Tuesday, November 14, 2006

My symptoms

- Dull pain (sometimes right testicle, sometimes left, sometimes both) if I walk very long (usually more than 5-10 minutes, but occasionally I can walk much longer), and if I push it too far, I will suffer much discomfort for a week or two after.

- Sitting generally eases the pain to the point of being non-existent - except in cases where I've pushed myself too far as mentioned above

- Hot baths used to help, but now they seem to make things worse.

- When the scrotal sack is not pulled up tight, I can feel a pea-sized lump on the bottom of the left testicle. I have a larger, nickel-sized lump on the top right-hand side of the right testicle that seems to get bigger after walking a bit and has occasionally increased in size after sex. I suspect this larger lump is either a spermatocele or a really angry epididymis...but it's not excessively tender.

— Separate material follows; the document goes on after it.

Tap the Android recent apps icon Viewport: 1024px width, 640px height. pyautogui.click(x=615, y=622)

- Manual examination by physicians is always an unpleasant ordeal, as are ultrasound scans.

- Testicles seem to hurt much less or not at all when the scrotal sac is pulled up tight against my body (this isn't so true lately).

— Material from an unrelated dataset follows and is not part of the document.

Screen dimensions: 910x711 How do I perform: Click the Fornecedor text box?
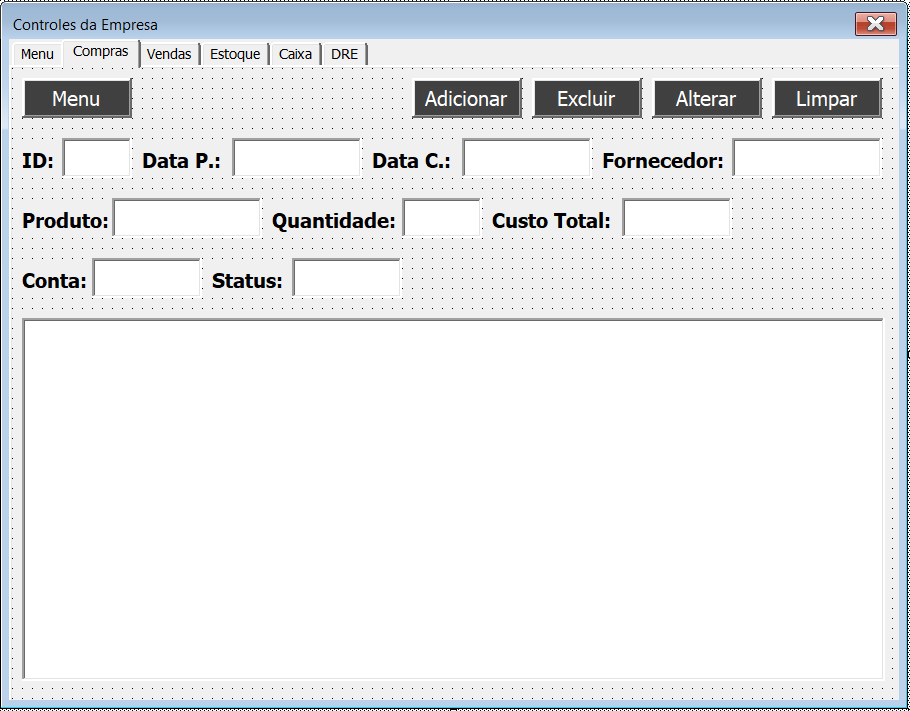pos(807,157)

- Sexual activity definitely results in increased pain within 12-24 hours and remains that way for 2-4 days.

- Recently (since October 2006) I (and my wife) have noticed a very pronounced increase in the length of time it takes my erections to subside after orgasm. We're now talking 10 - 15 minutes.

- Intense anger can negate pain completely and enable me to walk for hours with no repercussions. This has happened twice in the last 12 months.

- Psychologically, this problem has nearly destroyed me. I feel like I am on indefinite house arrest, and it has made a complete mess of my entire life. I'm generally a fairly optimistic person, but lately thoughts of jumping off the highest building I can find are a daily occurrence. I cannot live like this much longer. Compounding the problem is that I am currently unemployed because of this issue, and I am thus uninsured.

About me

I am a western expatriate who has lived in China for the last five years. I was hired as a marketing/business development manager and relocated to China by a medical device manufacturer in 2002. At the end of 2004, I and many others lost their jobs in a merger. Because I loved living in China so much, I opted to stay here.

In September of 2005, unemployed and uninsured, I managed to contract epididymitis - a crippling condition that few doctors seem to take seriously or know anything about. I have now spent thousands on doctors who have done nothing to earn that money, and there is no cure in sight. I also now know more about my condition and its possible causes than any doctor I've met thus far, yet only one has taken me seriously and listened. After all, I'm not a doctor; how could
I possibly know anything they don't?